Leading source of data leaks in healthcare institutions
Figure 1. IBM’s leading source of data leaks in healthcare institutions

In fact, CNN is not the source for Figure 1. Another IBM publication, MSS Industry overview – Healthcare: Research and intelligence report (October 7, 2014) presents the same figure, and references “Chronology of Data Breaches Security Breaches 2005-Present, Privacy Rights Clearinghouse.” IBM seems to have generated Figure 1 by querying an API on the Privacy Rights Clearinghouse website.

I wonder why IBM does not use authoritative, readily available data on breaches of protected health information to make its business case and to educate the public.

For instance, a research letter (Liu, Musen & Chou, 2015) published recently in the Journal of the American Medical Association1 described breaches of protected health information that had been reported from 2010 through 2013 by entities covered by the Health Insurance Portability and Accountability Act in the United States . Under the Health Information Technology for Economic and Clinical Health Act (2009), breaches involving the acquisition, access, use, or disclosure of protected health information and thus posing a significant risk to affected individuals must be reported.

Recently, we extended the original dataset of Liu et. al. to include breaches of health information up to the present. Table 1 summarizes the number of incidents and victims of breaches of health information in the United States from January 2010 to August 2015, inclusive.

Counts and Victims of Health Information Breaches - US 2010-2015
Table 1. Number of incidents and victims of breaches of health information. † 2015 data are for January – August inclusive only.

Notice the tremendous spike in the number of victims in 2015 – a dramatic development that IBM took no note of today.

Figure 2 depicts the distribution of victims/breach of health information as a series of boxplots.

Distribution of number of victims/incident (log scale) of breach of health information U.S. 2010-2015
Figure 2. Distribution of victims/incident (log scale) of breach of health information. † 2015 data are for January – August inclusive only.

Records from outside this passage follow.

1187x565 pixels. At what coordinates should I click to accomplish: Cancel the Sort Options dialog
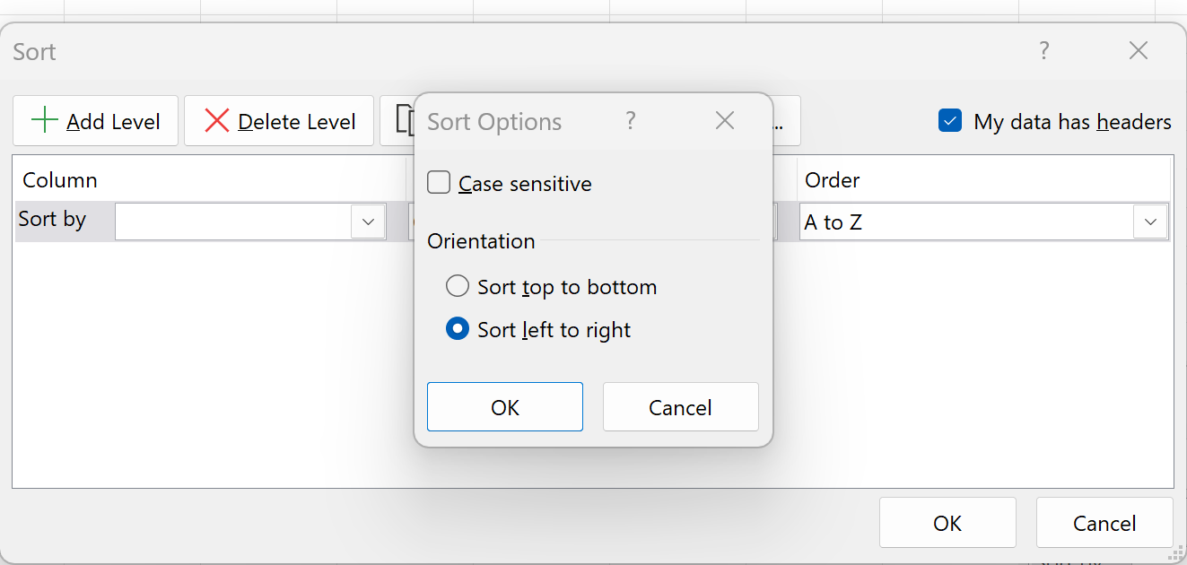pyautogui.click(x=680, y=407)
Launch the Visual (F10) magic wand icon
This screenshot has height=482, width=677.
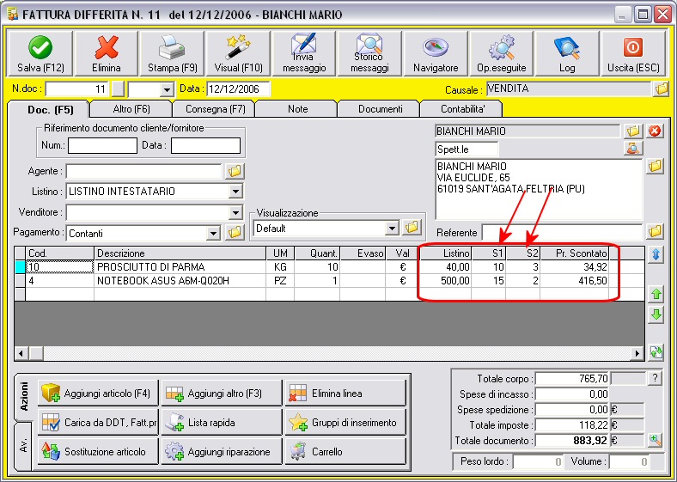click(238, 47)
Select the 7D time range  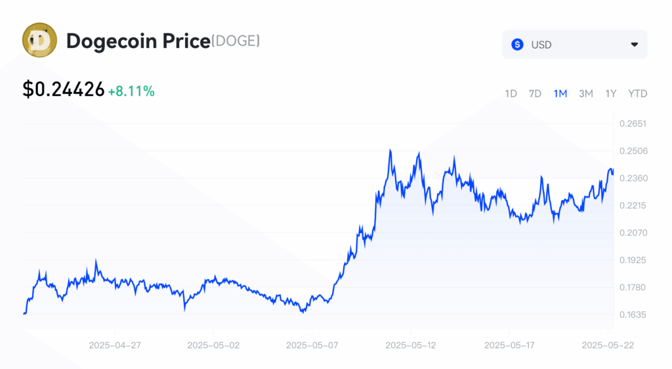click(536, 93)
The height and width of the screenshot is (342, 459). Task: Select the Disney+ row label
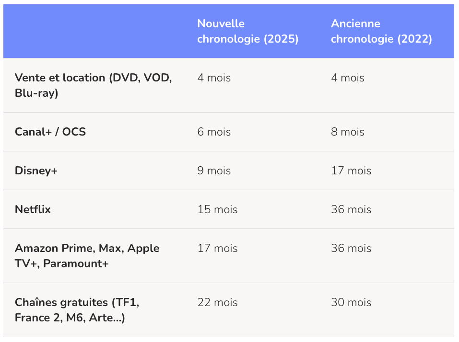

We see that in seventy-five percent of all incidents, the number of victims/breach over the year has fallen consistently below 104 (10,000). A small number of incidents have involved 100,000 – 1,000,000 victims/breach, and an even smaller number have involved 1,000,000 – 10,000,000 victims/breach. Incidents involving more than 10,000,000 victims/breach made their first appearance in 2015.

 

In light of these dramatic developments, it’s a shame that IBM is relying on outdated information when it comes to educating the public and identifying potential solutions “to strengthen cybersecurity in the healthcare industry.”

 

  1.  Liu V, Musen MA, Chou T. Data Breaches of Protected Health Information in the United States. JAMA. 2015;313(14):1471-1473. doi:10.1001/jama.2015.2252.